#### THE TASK:
Give back every line of the data, word for word.

#### SOURCE INFORMATION:
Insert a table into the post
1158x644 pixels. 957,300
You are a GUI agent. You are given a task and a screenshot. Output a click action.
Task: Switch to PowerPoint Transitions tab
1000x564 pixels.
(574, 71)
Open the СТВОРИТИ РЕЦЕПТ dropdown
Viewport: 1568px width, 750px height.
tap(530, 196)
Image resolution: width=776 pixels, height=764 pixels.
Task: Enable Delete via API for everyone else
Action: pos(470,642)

#### YOUR SOLUTION:
Insert a table into the post
1158x644 pixels. 957,300
You are a GUI agent. You are given a task and a screenshot. Output a click action.
Task: Switch to PowerPoint Transitions tab
1000x564 pixels.
(574, 71)
Open the СТВОРИТИ РЕЦЕПТ dropdown
Viewport: 1568px width, 750px height.
tap(530, 196)
Image resolution: width=776 pixels, height=764 pixels.
Task: Enable Delete via API for everyone else
Action: pos(470,642)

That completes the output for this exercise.